Exercise brief:
All of the records must come back exactly. Please repeat them in full.

══ Data to examine ══

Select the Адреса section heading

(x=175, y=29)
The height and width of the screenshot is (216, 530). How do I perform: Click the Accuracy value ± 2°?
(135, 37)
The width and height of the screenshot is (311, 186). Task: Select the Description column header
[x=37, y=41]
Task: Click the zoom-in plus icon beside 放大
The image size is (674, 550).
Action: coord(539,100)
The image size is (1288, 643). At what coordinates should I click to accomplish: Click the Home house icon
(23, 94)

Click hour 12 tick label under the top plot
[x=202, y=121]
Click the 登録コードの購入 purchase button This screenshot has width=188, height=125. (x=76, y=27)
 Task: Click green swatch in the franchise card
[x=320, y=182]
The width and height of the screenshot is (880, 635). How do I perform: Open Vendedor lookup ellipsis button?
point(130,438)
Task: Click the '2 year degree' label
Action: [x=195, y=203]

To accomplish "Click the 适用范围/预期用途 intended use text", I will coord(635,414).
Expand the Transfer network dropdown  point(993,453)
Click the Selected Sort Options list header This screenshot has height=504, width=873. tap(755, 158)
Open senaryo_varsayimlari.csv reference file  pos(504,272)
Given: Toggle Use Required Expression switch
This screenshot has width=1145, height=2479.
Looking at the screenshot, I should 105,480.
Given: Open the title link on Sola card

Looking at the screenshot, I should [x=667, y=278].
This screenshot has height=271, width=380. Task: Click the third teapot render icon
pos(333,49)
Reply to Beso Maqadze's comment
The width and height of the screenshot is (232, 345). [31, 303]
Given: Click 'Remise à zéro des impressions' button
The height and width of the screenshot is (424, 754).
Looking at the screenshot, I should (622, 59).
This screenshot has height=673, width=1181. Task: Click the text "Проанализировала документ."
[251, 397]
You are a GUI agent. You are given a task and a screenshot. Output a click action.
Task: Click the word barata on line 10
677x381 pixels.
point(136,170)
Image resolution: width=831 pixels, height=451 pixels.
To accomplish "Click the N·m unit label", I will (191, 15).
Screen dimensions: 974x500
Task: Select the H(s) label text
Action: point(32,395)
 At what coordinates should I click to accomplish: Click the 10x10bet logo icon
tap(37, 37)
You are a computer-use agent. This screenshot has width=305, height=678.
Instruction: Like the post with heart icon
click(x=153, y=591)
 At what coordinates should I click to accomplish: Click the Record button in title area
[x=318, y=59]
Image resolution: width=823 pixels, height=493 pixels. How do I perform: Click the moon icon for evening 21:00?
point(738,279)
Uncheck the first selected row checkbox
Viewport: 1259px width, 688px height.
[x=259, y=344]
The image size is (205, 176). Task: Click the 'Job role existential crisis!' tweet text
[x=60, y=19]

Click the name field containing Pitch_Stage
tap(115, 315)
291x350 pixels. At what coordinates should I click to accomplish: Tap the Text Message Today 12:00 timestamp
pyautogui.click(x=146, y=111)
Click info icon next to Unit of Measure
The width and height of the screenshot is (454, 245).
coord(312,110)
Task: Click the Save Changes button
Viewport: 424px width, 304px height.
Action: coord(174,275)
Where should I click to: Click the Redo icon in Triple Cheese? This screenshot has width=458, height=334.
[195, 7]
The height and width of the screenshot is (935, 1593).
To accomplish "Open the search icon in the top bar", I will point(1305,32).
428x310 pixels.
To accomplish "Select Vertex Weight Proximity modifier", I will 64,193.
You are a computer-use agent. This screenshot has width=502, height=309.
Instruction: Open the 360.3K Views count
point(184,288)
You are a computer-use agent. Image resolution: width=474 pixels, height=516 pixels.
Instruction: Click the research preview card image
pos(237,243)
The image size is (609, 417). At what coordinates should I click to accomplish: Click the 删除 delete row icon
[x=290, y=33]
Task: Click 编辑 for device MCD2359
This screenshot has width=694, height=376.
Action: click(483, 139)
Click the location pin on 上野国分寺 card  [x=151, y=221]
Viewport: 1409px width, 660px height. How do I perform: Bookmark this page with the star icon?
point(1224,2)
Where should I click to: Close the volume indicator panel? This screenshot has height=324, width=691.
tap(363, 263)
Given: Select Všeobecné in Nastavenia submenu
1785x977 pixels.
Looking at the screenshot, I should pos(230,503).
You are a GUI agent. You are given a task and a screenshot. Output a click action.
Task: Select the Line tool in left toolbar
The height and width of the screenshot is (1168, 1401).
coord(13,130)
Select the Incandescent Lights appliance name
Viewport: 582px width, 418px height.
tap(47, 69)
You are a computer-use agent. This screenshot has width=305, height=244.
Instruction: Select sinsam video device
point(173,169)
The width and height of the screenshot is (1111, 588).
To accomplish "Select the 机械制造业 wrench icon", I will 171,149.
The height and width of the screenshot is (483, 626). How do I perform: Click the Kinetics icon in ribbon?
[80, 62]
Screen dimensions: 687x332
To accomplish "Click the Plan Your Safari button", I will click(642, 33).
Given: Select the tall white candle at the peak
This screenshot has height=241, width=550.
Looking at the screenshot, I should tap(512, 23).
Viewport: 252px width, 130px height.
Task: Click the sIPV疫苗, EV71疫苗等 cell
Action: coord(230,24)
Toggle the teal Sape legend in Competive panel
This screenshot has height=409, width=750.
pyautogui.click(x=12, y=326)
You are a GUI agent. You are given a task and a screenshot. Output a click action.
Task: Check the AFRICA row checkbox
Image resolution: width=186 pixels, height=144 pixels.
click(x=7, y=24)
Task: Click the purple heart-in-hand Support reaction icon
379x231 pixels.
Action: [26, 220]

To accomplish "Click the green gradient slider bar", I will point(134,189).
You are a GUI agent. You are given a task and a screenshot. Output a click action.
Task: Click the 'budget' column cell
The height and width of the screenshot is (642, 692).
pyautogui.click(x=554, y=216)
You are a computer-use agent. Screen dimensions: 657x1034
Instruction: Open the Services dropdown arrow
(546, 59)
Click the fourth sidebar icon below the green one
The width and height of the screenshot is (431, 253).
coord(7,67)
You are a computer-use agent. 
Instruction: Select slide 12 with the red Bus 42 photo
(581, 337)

═══

Result for this exercise:
Select the Адреса section heading

(x=175, y=29)
The height and width of the screenshot is (216, 530). How do I perform: Click the Accuracy value ± 2°?
(135, 37)
The width and height of the screenshot is (311, 186). Task: Select the Description column header
[x=37, y=41]
Task: Click the zoom-in plus icon beside 放大
The image size is (674, 550).
Action: coord(539,100)
The image size is (1288, 643). At what coordinates should I click to accomplish: Click the Home house icon
(23, 94)

Click hour 12 tick label under the top plot
[x=202, y=121]
Click the 登録コードの購入 purchase button This screenshot has width=188, height=125. (x=76, y=27)
 Task: Click green swatch in the franchise card
[x=320, y=182]
The width and height of the screenshot is (880, 635). How do I perform: Open Vendedor lookup ellipsis button?
point(130,438)
Task: Click the '2 year degree' label
Action: [x=195, y=203]

To accomplish "Click the 适用范围/预期用途 intended use text", I will coord(635,414).
Expand the Transfer network dropdown  point(993,453)
Click the Selected Sort Options list header This screenshot has height=504, width=873. tap(755, 158)
Open senaryo_varsayimlari.csv reference file  pos(504,272)
Given: Toggle Use Required Expression switch
This screenshot has width=1145, height=2479.
Looking at the screenshot, I should 105,480.
Given: Open the title link on Sola card

Looking at the screenshot, I should [x=667, y=278].
This screenshot has height=271, width=380. Task: Click the third teapot render icon
pos(333,49)
Reply to Beso Maqadze's comment
The width and height of the screenshot is (232, 345). [31, 303]
Given: Click 'Remise à zéro des impressions' button
The height and width of the screenshot is (424, 754).
Looking at the screenshot, I should (622, 59).
This screenshot has height=673, width=1181. Task: Click the text "Проанализировала документ."
[251, 397]
You are a GUI agent. You are given a task and a screenshot. Output a click action.
Task: Click the word barata on line 10
677x381 pixels.
point(136,170)
Image resolution: width=831 pixels, height=451 pixels.
To accomplish "Click the N·m unit label", I will (191, 15).
Screen dimensions: 974x500
Task: Select the H(s) label text
Action: point(32,395)
 At what coordinates should I click to accomplish: Click the 10x10bet logo icon
tap(37, 37)
You are a computer-use agent. This screenshot has width=305, height=678.
Instruction: Like the post with heart icon
click(x=153, y=591)
 At what coordinates should I click to accomplish: Click the Record button in title area
[x=318, y=59]
Image resolution: width=823 pixels, height=493 pixels. How do I perform: Click the moon icon for evening 21:00?
point(738,279)
Uncheck the first selected row checkbox
Viewport: 1259px width, 688px height.
[x=259, y=344]
The image size is (205, 176). Task: Click the 'Job role existential crisis!' tweet text
[x=60, y=19]

Click the name field containing Pitch_Stage
tap(115, 315)
291x350 pixels. At what coordinates should I click to accomplish: Tap the Text Message Today 12:00 timestamp
pyautogui.click(x=146, y=111)
Click info icon next to Unit of Measure
The width and height of the screenshot is (454, 245).
coord(312,110)
Task: Click the Save Changes button
Viewport: 424px width, 304px height.
Action: coord(174,275)
Where should I click to: Click the Redo icon in Triple Cheese? This screenshot has width=458, height=334.
[195, 7]
The height and width of the screenshot is (935, 1593).
To accomplish "Open the search icon in the top bar", I will point(1305,32).
428x310 pixels.
To accomplish "Select Vertex Weight Proximity modifier", I will 64,193.
You are a computer-use agent. This screenshot has width=502, height=309.
Instruction: Open the 360.3K Views count
point(184,288)
You are a computer-use agent. Image resolution: width=474 pixels, height=516 pixels.
Instruction: Click the research preview card image
pos(237,243)
The image size is (609, 417). At what coordinates should I click to accomplish: Click the 删除 delete row icon
[x=290, y=33]
Task: Click 编辑 for device MCD2359
This screenshot has width=694, height=376.
Action: click(483, 139)
Click the location pin on 上野国分寺 card  [x=151, y=221]
Viewport: 1409px width, 660px height. How do I perform: Bookmark this page with the star icon?
point(1224,2)
Where should I click to: Close the volume indicator panel? This screenshot has height=324, width=691.
tap(363, 263)
Given: Select Všeobecné in Nastavenia submenu
1785x977 pixels.
Looking at the screenshot, I should pos(230,503).
You are a GUI agent. You are given a task and a screenshot. Output a click action.
Task: Select the Line tool in left toolbar
The height and width of the screenshot is (1168, 1401).
coord(13,130)
Select the Incandescent Lights appliance name
Viewport: 582px width, 418px height.
tap(47, 69)
You are a computer-use agent. This screenshot has width=305, height=244.
Instruction: Select sinsam video device
point(173,169)
The width and height of the screenshot is (1111, 588).
To accomplish "Select the 机械制造业 wrench icon", I will 171,149.
The height and width of the screenshot is (483, 626). How do I perform: Click the Kinetics icon in ribbon?
[80, 62]
Screen dimensions: 687x332
To accomplish "Click the Plan Your Safari button", I will click(642, 33).
Given: Select the tall white candle at the peak
This screenshot has height=241, width=550.
Looking at the screenshot, I should tap(512, 23).
Viewport: 252px width, 130px height.
Task: Click the sIPV疫苗, EV71疫苗等 cell
Action: coord(230,24)
Toggle the teal Sape legend in Competive panel
This screenshot has height=409, width=750.
pyautogui.click(x=12, y=326)
You are a GUI agent. You are given a task and a screenshot. Output a click action.
Task: Check the AFRICA row checkbox
Image resolution: width=186 pixels, height=144 pixels.
click(x=7, y=24)
Task: Click the purple heart-in-hand Support reaction icon
379x231 pixels.
Action: [26, 220]

To accomplish "Click the green gradient slider bar", I will point(134,189).
You are a GUI agent. You are given a task and a screenshot. Output a click action.
Task: Click the 'budget' column cell
The height and width of the screenshot is (642, 692).
pyautogui.click(x=554, y=216)
You are a computer-use agent. Screen dimensions: 657x1034
Instruction: Open the Services dropdown arrow
(546, 59)
Click the fourth sidebar icon below the green one
The width and height of the screenshot is (431, 253).
coord(7,67)
You are a computer-use agent. 
Instruction: Select slide 12 with the red Bus 42 photo
(581, 337)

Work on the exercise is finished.